Please gather every line in the entries below that contains the word "resolution", and copy each such line in full.

** Begin **

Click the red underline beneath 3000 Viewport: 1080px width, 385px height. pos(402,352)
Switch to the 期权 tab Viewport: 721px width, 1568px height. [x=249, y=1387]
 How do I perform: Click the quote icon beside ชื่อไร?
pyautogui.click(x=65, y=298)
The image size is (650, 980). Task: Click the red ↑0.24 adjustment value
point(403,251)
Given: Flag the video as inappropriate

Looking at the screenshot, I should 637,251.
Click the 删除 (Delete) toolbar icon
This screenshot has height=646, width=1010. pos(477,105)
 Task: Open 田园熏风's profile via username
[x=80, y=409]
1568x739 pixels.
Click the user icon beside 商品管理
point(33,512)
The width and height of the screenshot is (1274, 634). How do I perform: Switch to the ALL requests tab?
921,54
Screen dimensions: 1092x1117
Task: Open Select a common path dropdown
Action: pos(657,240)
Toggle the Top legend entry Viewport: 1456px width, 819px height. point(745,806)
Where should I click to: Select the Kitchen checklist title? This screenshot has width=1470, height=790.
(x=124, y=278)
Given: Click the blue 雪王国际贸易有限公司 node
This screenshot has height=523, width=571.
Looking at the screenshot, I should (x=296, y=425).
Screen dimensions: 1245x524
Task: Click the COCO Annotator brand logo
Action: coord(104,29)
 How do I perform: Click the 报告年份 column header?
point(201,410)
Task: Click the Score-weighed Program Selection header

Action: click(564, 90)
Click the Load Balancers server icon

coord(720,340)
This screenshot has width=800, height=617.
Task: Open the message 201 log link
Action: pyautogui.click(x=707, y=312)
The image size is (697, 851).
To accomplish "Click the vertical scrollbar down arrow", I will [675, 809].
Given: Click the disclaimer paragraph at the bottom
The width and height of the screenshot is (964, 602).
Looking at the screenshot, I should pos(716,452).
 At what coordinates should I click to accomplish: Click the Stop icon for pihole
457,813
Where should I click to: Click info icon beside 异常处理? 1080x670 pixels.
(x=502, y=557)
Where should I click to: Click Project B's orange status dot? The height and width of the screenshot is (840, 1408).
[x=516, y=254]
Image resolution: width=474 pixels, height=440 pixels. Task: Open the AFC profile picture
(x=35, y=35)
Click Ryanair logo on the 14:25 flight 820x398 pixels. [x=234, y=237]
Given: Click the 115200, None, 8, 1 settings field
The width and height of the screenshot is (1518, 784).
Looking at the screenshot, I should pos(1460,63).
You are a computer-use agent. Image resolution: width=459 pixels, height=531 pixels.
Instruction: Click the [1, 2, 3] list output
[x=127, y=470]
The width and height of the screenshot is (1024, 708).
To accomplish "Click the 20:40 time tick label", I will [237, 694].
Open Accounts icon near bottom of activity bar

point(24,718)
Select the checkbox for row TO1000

** End **

- Output of the exercise:
Image resolution: width=474 pixels, height=440 pixels. Task: Open the AFC profile picture
You are a computer-use agent. Image resolution: width=459 pixels, height=531 pixels.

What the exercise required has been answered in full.